Put the stretch of the data below, from the line containing "Click the heading Potential Opportunities" through the line containing "(466, 360). point(46,56)", into a JSON list of strings with one string per line and no blank lines. Leave the pictures out of the answer.

* * *

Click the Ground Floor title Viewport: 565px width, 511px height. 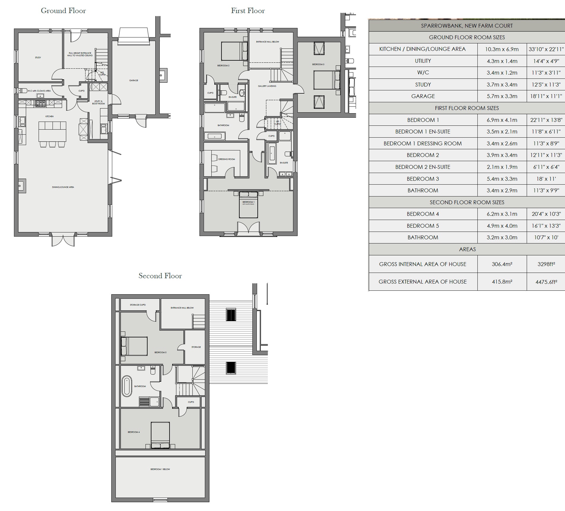coord(63,11)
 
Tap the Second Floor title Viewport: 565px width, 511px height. coord(160,276)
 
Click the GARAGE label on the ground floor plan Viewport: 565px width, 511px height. coord(134,81)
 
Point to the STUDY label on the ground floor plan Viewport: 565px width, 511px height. coord(38,58)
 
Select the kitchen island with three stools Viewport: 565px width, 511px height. coord(52,132)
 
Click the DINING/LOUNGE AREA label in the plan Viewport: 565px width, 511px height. coord(63,187)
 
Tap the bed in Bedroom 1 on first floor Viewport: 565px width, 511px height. coord(249,205)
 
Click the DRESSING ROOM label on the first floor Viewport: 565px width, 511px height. coord(227,159)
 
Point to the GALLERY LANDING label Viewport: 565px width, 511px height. coord(267,86)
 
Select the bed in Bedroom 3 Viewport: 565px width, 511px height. coord(327,80)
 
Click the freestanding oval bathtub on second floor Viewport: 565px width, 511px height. coord(127,386)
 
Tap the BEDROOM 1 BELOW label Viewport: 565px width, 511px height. coord(160,469)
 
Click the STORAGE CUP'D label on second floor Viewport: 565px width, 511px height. coord(137,305)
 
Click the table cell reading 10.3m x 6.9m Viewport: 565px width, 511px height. coord(502,49)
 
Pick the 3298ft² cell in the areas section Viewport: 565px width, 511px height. coord(546,264)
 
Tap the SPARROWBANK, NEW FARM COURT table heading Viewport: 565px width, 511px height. coord(467,26)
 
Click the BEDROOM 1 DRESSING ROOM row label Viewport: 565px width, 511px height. coord(422,144)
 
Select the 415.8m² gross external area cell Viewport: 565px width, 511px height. coord(502,282)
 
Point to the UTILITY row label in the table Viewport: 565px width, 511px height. coord(422,61)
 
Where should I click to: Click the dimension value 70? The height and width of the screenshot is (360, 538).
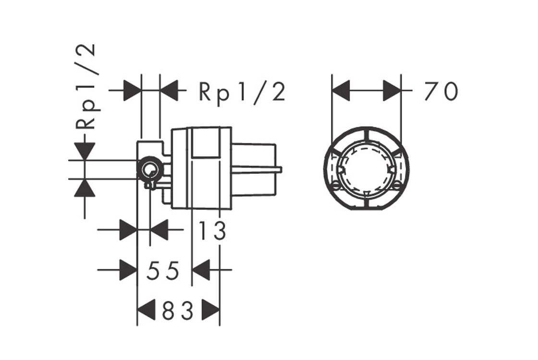point(441,91)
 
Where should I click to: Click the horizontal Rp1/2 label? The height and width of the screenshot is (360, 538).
point(242,92)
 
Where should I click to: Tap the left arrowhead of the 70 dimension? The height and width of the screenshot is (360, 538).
point(341,91)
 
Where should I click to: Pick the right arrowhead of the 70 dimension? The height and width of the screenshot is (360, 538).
point(392,91)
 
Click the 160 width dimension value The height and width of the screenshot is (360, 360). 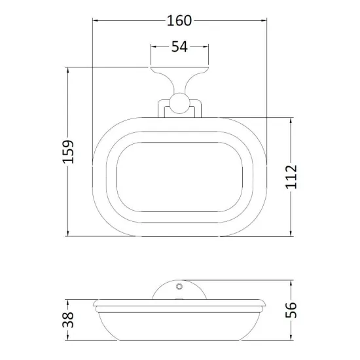tap(179, 21)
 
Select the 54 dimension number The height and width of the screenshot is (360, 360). tap(179, 46)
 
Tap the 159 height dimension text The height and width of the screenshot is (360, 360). tap(68, 152)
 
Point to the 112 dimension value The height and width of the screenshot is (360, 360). tap(291, 177)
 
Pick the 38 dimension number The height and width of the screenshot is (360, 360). tap(68, 319)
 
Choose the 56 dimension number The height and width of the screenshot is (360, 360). tap(291, 310)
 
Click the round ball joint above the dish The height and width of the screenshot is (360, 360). tap(179, 103)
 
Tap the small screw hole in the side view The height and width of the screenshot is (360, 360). tap(179, 287)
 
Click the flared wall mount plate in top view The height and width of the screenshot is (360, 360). tap(179, 78)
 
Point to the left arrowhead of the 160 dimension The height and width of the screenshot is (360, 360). tap(96, 21)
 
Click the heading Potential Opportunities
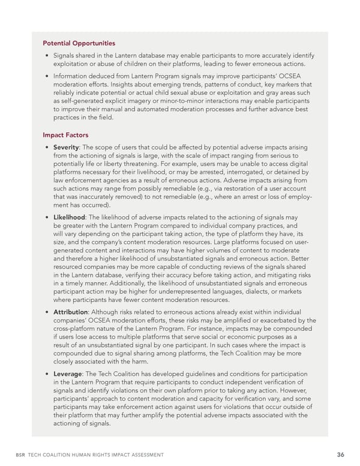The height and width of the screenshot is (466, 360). point(79,43)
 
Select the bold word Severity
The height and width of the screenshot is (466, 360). point(66,147)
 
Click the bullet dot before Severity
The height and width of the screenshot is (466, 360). point(46,147)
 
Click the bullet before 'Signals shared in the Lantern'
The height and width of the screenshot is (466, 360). point(46,56)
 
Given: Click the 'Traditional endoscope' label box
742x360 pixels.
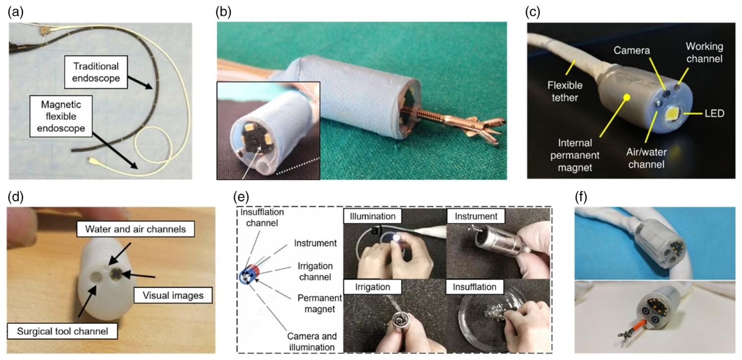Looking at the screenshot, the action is point(96,72).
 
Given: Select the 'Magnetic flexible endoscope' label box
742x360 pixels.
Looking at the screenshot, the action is point(61,116).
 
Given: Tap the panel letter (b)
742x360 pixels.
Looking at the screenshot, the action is point(223,12).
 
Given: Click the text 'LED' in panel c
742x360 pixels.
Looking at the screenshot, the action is point(714,114).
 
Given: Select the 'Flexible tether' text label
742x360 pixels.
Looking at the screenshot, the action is point(565,91).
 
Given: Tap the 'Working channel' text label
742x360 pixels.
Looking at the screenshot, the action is point(704,52).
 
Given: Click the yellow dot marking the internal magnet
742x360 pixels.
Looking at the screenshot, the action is point(626,97).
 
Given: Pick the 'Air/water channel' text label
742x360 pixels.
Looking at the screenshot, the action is point(646,158).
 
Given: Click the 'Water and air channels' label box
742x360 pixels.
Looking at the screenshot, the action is point(136,229).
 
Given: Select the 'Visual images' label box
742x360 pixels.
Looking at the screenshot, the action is point(173,295).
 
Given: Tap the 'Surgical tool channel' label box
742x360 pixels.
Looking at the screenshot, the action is point(62,331).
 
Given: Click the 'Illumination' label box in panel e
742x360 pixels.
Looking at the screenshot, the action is point(372,216).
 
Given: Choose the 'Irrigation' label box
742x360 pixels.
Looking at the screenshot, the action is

* * *

● **The reply**:
[
  "Click the heading Potential Opportunities",
  "The height and width of the screenshot is (466, 360). point(79,43)",
  "Select the bold word Severity",
  "The height and width of the screenshot is (466, 360). point(66,147)",
  "Click the bullet dot before Severity",
  "The height and width of the screenshot is (466, 360). point(46,147)",
  "Click the bullet before 'Signals shared in the Lantern'",
  "The height and width of the screenshot is (466, 360). point(46,56)"
]